TASK →
The answer must be an exact copy of the lines from the one with "Task: Toggle strikethrough" through the final line below, with no pictures and nothing else.

----

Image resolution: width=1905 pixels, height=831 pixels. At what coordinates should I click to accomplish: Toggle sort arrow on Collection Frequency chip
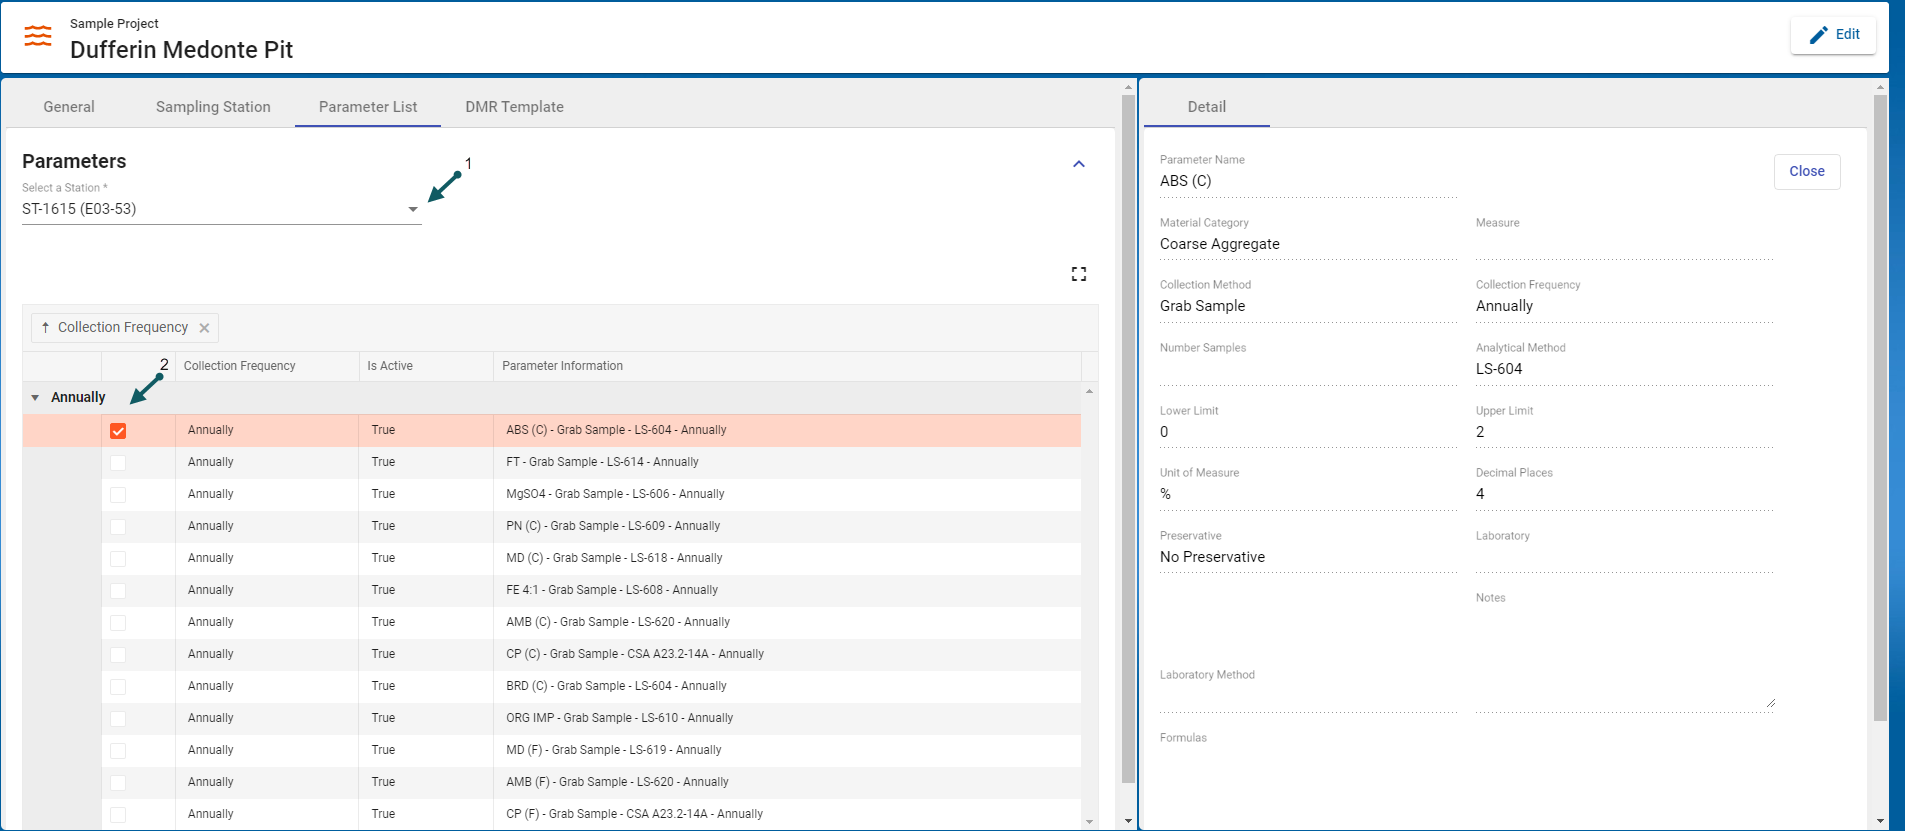coord(46,328)
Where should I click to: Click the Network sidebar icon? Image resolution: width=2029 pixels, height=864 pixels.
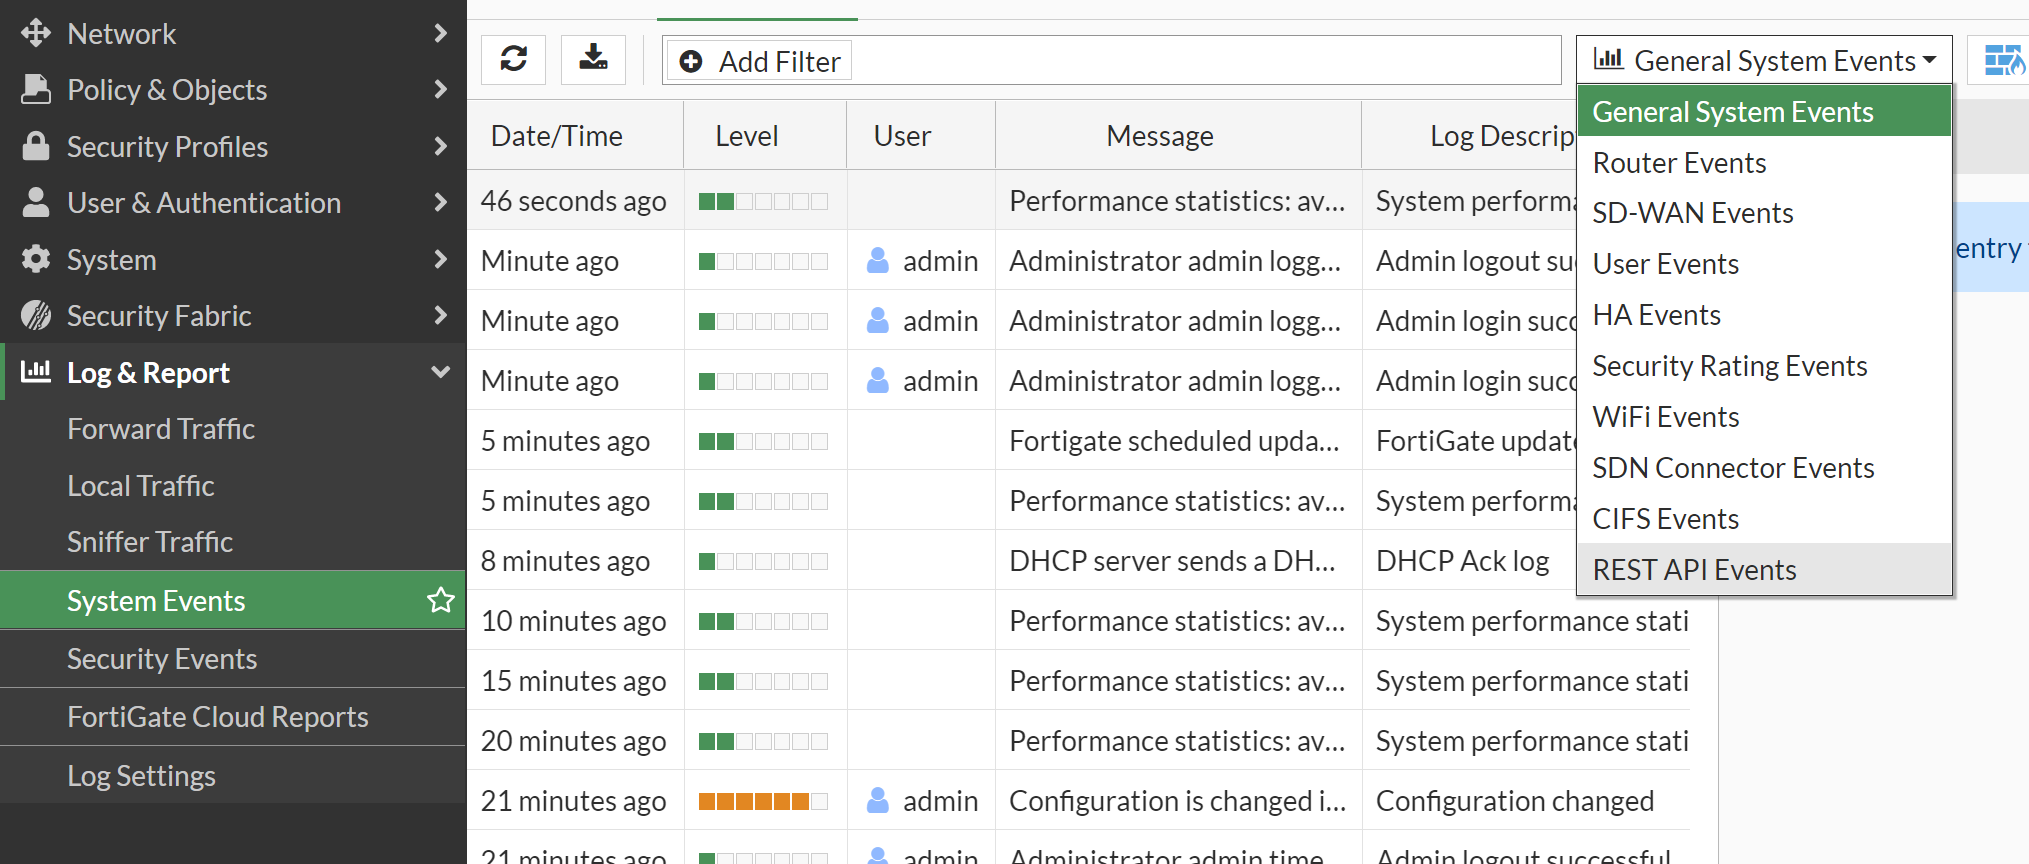(36, 33)
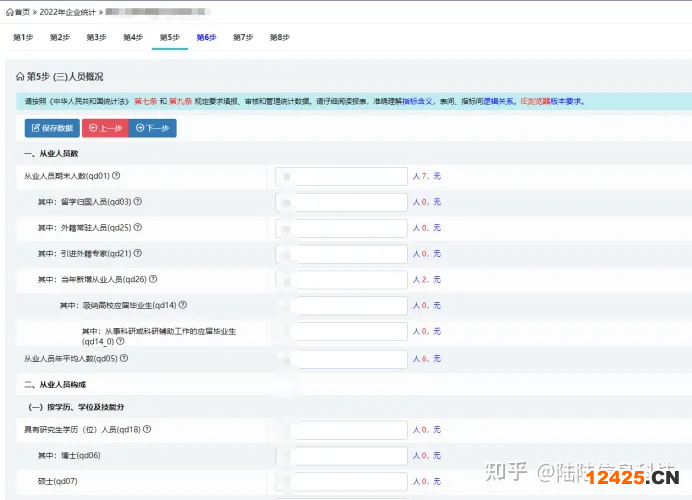Focus the 从业人员期末人数 input field

pos(341,176)
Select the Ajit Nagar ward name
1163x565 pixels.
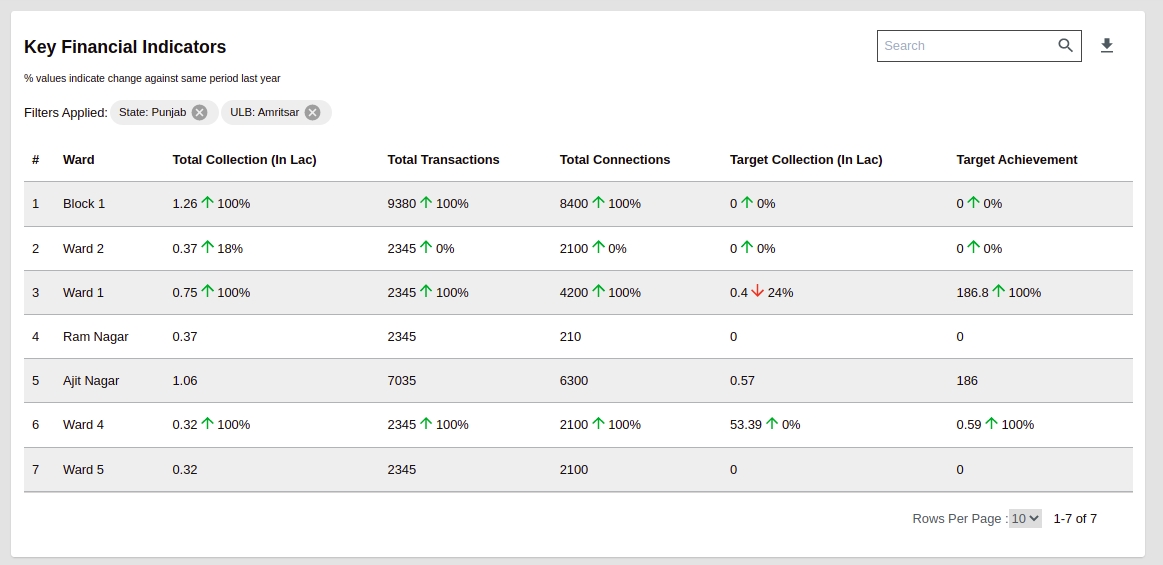[x=91, y=381]
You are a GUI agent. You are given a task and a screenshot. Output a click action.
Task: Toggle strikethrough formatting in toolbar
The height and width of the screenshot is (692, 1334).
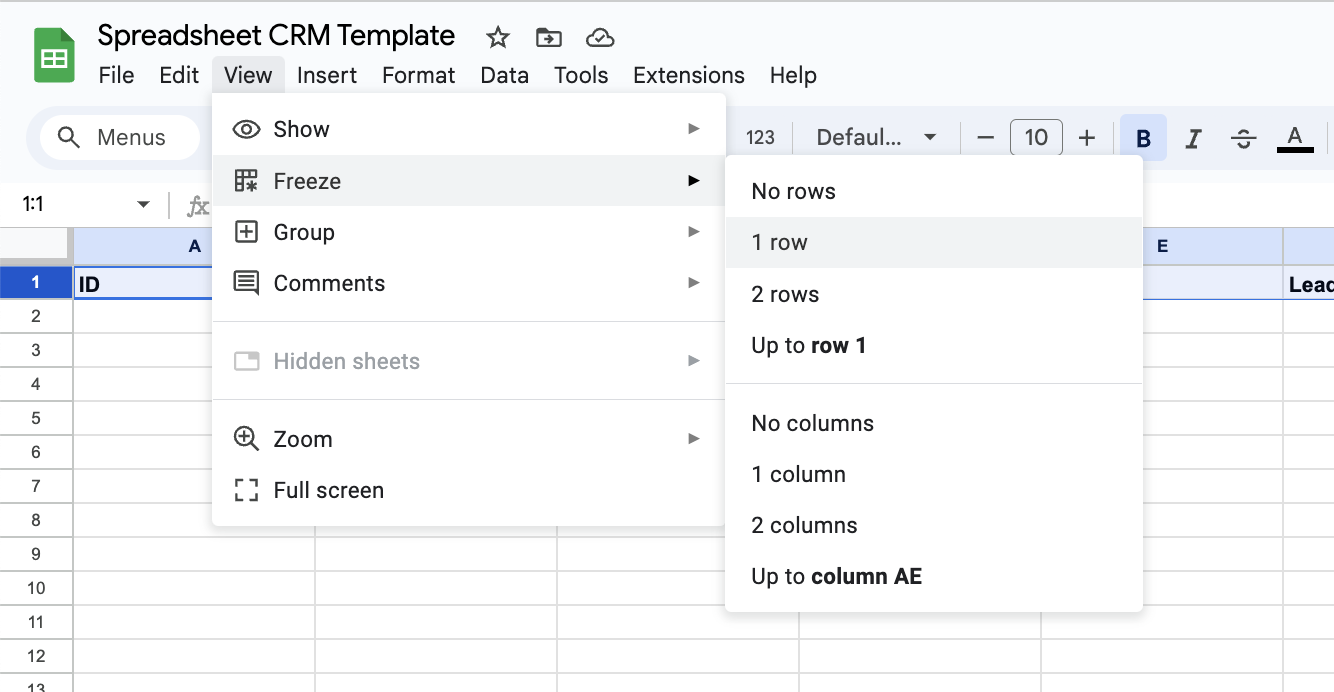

----

WORKED SOLUTION →
Task: Toggle strikethrough formatting in toolbar
The height and width of the screenshot is (692, 1334).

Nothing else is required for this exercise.